Düsseldorf - Der Energiekonzern Eon hat eine milliardenschwere Auslagerung von IT-Dienstleistungen unter Dach und Fach gebracht. Wer die Rechenzentren übernimmt und welche Folgen das für die Arbeitskräfte hat:

Hewlett-Packard (HP) übernimmt die Rechenzentren sowie die Betreuung von mehr als 80 000 IT-Arbeitsplätzen, T-Systems verantwortet künftig die Sprach- und Datenkommunikation des Konzerns. Das Volumen der beiden Aufträge beläuft sich auf bis zu 2 Milliarden Euro. Mehr als 1320 Mitarbeiter wechseln von Eon zu den Partnern.
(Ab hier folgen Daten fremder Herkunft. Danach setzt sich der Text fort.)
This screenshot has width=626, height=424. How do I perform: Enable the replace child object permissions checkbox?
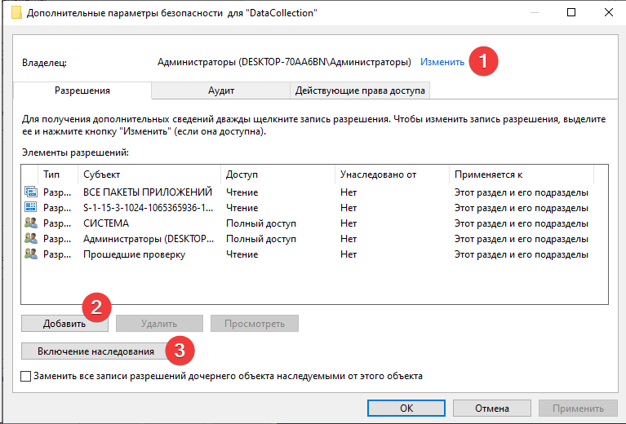point(26,377)
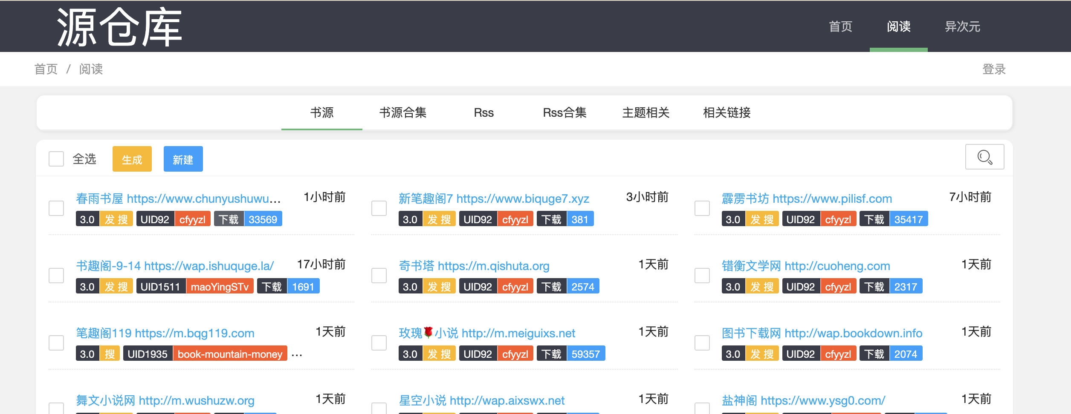Select the checkbox next to 奇书塔

point(379,276)
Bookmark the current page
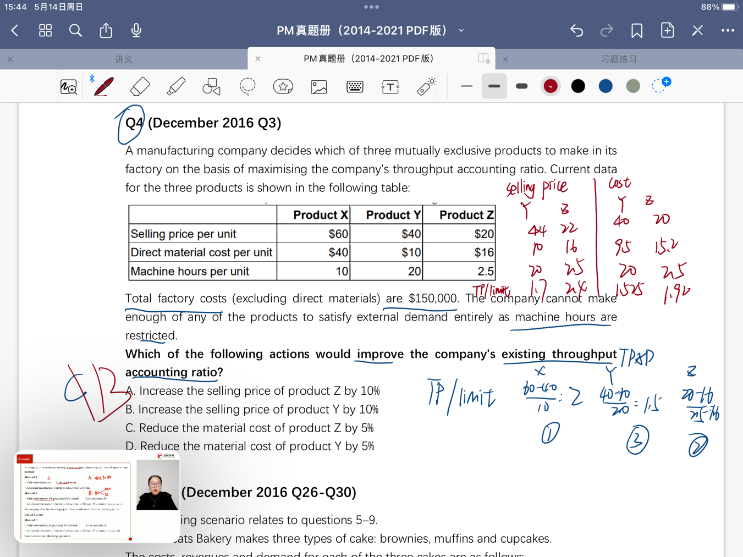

Arbeitsplatzabbau nicht vorgesehen

Der Vertrag mit Hewlett-Packard läuft fünf Jahre und hat ein Volumen von 1,4 Milliarden Dollar (1,05 Milliarden Euro). Das teilte der US-Konzern in Böblingen mit. Rund 1100 Mitarbeiter werden im April nächsten Jahres zu dem amerikanischen IT-Konzern wechseln und dort in den jeweiligen Landesgesellschaften arbeiten. “Ein Arbeitsplatzabbau ist nicht Bestandteil des Plans“, sagte Volker Smid, Geschäftsführer von HP Deutschland, der Nachrichtenagentur dpa.

Der Vertrag zwischen T-Systems und Eon läuft fünf bis sieben Jahre und hat ein Volumen von bis zu einer Milliarden Euro. Rund 220 Eon-Mitarbeiter wechseln das Unternehmen. “Als einer der größten Aufträge in unserer Unternehmensgeschichte ist dieser Vertrag ein Meilenstein für das neue Konzerngeschäftsfeld Energie“, sagte T-Systems-Chef Reinhard Clemens.